Animated and testy at times, Robert Luch remained on the witness stand for a second day Tuesday, telling a jury that he was mimicking his wife's prior violent behavior when he grabbed a revolver to confront her about her apparent infidelity.
Luch's emotions were "exploding" that night in September 2010, he said as his trial on murder charges entered its third week. He was sure his wife, Jocelyn, was sleeping with another man. She had also stalled his plans to move the well-known Anchorage running family to Arizona. Luch, now 64, said he grabbed the gun to make a point, not to shoot Jocelyn, 40.
State prosecutors say otherwise. And if the jury of 10 women and four men, including alternates, agrees with the state's theory that Luch intended to kill his wife, he'll likely spend the rest of his life behind bars.
Luch bought the .38-caliber Ruger just 11 days before the fatal shooting in the family's Telstar Circle home. He walked downstairs into a garage and unlocked a storage area to get the gun, prosecutors said. The two bullets he shot -- the only rounds ever fired from the gun -- both hit Jocelyn. As she lie on the bloody bathroom floor, a police officer who had rushed to the Turnagain neighborhood home asked her what happened.

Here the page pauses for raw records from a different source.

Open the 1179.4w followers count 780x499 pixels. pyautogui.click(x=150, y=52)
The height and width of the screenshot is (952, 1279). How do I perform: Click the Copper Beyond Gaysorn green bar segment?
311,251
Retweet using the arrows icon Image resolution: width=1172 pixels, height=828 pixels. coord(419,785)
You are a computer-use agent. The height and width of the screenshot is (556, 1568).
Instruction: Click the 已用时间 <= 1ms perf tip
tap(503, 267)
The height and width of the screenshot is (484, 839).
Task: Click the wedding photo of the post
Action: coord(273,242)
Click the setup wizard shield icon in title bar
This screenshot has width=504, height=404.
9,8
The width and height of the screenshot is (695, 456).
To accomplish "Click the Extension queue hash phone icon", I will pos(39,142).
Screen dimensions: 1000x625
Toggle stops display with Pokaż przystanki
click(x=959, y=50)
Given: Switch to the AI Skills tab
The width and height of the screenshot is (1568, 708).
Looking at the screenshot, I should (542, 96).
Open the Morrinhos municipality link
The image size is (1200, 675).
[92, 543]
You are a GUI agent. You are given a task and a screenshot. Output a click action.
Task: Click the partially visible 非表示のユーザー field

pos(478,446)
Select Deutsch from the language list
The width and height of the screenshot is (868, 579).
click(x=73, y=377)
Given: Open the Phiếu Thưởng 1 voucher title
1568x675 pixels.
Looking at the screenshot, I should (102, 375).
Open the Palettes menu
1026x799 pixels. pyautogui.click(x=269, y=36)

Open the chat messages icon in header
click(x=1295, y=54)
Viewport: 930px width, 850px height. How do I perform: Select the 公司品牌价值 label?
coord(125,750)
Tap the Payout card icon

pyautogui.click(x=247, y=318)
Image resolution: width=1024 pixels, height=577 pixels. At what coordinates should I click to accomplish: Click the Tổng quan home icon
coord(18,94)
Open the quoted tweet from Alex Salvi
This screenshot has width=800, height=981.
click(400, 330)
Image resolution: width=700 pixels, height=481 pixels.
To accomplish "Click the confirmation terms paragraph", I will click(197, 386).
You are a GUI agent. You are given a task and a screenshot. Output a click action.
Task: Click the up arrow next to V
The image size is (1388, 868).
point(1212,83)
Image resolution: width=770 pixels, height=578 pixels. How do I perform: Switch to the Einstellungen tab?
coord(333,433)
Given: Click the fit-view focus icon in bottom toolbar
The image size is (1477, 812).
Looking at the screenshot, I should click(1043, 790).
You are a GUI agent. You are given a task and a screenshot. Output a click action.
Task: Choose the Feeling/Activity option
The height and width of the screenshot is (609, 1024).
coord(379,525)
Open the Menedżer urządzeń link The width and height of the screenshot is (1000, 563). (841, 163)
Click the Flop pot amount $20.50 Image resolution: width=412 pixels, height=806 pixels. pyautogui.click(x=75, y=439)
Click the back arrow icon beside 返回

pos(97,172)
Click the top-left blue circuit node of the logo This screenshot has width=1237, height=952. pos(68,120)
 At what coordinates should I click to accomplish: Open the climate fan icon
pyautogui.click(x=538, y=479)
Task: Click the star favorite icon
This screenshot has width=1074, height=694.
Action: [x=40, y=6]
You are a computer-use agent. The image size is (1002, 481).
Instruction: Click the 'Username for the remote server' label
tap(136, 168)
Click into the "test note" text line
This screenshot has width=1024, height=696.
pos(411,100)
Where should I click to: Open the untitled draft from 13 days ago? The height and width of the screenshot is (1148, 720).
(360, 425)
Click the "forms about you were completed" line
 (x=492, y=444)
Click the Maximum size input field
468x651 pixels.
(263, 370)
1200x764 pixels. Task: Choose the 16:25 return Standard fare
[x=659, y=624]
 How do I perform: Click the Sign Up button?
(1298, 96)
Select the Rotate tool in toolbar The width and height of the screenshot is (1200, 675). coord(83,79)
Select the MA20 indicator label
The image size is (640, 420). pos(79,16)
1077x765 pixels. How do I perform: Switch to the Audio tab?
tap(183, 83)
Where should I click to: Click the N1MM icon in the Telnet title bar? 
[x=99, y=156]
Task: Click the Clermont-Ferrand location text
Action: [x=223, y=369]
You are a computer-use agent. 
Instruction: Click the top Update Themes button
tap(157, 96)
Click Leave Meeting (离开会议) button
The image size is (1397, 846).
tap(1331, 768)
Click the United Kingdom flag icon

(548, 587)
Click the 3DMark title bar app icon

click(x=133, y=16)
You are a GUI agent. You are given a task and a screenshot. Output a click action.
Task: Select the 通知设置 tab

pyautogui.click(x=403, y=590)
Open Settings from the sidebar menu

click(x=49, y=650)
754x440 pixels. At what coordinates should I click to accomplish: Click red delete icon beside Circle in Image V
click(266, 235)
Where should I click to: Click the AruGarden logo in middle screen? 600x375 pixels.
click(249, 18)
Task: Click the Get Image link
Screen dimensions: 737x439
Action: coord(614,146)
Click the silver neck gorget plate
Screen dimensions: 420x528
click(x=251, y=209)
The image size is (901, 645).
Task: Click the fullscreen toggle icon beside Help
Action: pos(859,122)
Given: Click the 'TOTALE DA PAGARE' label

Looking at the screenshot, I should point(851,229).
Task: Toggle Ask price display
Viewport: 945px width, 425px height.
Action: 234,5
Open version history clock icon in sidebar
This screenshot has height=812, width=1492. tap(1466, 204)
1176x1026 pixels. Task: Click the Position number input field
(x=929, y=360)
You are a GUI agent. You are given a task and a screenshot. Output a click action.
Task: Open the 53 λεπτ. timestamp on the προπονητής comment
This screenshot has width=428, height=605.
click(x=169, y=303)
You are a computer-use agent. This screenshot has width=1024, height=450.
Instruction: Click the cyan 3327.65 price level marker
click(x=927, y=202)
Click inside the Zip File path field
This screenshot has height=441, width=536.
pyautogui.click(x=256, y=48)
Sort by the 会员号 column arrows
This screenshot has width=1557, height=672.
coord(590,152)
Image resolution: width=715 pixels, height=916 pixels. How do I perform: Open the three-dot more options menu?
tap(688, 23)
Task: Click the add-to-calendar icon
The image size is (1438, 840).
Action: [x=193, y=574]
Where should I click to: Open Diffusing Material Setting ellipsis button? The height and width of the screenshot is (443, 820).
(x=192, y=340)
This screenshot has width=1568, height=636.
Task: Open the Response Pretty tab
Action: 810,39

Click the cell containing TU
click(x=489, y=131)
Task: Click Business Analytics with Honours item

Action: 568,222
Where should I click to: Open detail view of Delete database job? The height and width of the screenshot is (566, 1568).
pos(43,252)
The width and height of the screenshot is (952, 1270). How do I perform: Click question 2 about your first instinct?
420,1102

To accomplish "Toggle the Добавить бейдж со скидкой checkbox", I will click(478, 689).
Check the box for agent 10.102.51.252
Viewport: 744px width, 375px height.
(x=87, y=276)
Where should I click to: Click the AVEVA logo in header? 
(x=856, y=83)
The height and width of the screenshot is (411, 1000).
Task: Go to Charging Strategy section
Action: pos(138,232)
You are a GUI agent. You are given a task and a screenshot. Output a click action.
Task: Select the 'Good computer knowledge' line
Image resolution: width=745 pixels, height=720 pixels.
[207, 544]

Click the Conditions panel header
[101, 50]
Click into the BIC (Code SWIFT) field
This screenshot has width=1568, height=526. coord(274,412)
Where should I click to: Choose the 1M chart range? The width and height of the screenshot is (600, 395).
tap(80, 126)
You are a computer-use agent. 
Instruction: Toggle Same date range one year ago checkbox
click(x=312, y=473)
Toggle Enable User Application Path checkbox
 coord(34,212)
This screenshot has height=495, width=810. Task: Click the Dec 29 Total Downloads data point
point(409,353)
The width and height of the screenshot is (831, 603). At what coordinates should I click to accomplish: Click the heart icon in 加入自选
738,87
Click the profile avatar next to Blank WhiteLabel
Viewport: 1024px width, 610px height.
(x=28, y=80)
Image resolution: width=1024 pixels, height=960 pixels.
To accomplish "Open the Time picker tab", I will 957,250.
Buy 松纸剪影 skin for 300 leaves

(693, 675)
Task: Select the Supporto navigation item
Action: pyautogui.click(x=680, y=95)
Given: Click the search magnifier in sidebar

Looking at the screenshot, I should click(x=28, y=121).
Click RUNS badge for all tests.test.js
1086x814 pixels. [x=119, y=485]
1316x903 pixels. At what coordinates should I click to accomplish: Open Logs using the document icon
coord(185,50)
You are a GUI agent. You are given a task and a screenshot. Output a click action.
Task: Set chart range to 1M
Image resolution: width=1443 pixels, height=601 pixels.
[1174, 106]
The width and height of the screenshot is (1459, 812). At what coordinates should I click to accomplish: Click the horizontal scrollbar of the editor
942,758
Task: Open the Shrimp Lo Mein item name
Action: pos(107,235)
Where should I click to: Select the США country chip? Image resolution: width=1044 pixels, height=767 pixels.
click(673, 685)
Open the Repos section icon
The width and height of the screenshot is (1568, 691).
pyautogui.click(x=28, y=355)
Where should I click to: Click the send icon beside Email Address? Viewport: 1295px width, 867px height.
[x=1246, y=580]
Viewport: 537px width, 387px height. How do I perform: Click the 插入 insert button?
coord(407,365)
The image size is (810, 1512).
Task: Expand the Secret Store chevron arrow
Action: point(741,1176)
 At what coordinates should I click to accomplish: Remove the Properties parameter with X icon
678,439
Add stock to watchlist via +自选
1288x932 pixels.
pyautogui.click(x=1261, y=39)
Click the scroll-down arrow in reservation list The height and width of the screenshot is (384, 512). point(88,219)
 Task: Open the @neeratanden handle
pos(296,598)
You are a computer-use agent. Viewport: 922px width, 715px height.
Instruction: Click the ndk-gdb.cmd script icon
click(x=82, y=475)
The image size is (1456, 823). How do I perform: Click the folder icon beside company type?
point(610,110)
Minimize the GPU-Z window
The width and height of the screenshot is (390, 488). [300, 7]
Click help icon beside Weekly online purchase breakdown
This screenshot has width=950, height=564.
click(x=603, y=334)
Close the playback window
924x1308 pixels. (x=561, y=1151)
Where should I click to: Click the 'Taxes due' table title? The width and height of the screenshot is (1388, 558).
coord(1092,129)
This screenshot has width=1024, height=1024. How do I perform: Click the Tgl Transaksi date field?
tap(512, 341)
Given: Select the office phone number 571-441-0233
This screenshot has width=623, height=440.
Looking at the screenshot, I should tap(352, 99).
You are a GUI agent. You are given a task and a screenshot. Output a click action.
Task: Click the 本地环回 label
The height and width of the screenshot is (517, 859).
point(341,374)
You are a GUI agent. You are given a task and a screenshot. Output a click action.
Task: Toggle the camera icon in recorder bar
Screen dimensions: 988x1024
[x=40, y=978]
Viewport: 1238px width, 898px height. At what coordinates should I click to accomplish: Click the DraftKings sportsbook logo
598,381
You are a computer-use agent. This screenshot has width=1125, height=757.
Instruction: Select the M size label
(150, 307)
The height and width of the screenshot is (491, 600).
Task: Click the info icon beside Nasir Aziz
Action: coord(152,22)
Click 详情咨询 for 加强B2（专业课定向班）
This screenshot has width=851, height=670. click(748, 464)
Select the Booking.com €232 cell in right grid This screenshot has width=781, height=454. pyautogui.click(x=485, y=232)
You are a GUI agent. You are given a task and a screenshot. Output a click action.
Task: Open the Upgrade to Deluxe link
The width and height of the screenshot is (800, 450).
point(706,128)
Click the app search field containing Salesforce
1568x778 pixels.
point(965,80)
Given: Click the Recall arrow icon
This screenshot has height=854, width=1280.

"My husband shot me because I didn't want to move to Arizona," the dying woman said in a recording the officer made, which was played earlier in the trial.
But according to Luch and two of his daughters, the shooting was not the first violent encounter in the house. Jocelyn Luch often wielded a kitchen knife when she was angry with one of them, according to testimony Tuesday from Robert Luch and daughters Delia and Marcelyn. When his emotions boiled over that night, he got the gun to "posture" and threaten, not to kill, Luch said under questioning from state prosecutor Clint Campion.
"I was relating to her on her own level, something she could identify with," Luch said. "I didn't want to hurt my wife or kill her."
"But you killed your wife, didn't you?" Campion said.
"My wife died."
"You killed her, didn't you?"
"Yes, but not intentionally."
"You pulled the trigger twice."
Campion repeated earlier testimony by a gun expert: It took 11 pounds of pressure to fire pull the trigger and fire a round from the Ruger revolver. That was more than the weight of a gallon of milk, Campion said.
"It was an accident, right?" Campion asked.
"I don't know. It just went off. I'm not sure if it was passion and an accident, or rage," Luch said. "I don't know. I don't know. I don't know. I've been asking myself that for two-and-a-half years."
Luch said he was in a daze just after the shooting and did not try to help his wife, whom he called his "best friend" and "soulmate" during earlier testimony. He left Jocelyn in the bathroom, downed bottles of pills, walked into the street. Luch told officers responding to his son's 911 call, "I'm the one you want," according to a charging document.
Marcelyn Luch, 20, and her sister Delia, 21, backed up their father's account of their mother's knife-wielding. Both said Jocelyn Luch had a tendency to point a knife at them or hold the blade to their body if she was angry at them about something. It happened hundreds of times over the course of their lives, the sisters said.
"She'd chase us around with a knife or a broom," Marcelyn testified. "The knife would actually be touching my skin. She'd be saying, 'I'm going to kill you,' but she obviously didn't go through with it."
Delia said the knife incidents happened once a week. Her mother targeted everyone in the family, she said. Still, her parents had a great marriage before their mother began staying out at night and ignoring the family, she testified.
"You just told the jury your mom threatened you, your sisters, your brother and your dad with a knife on a weekly basis for 20 years?" Campion asked.
"Yes, she did," Delia said.
"And in your mind that's a great marriage?"
"You weren't there," Delia said.
The case goes to the jury after closing arguments Wednesday.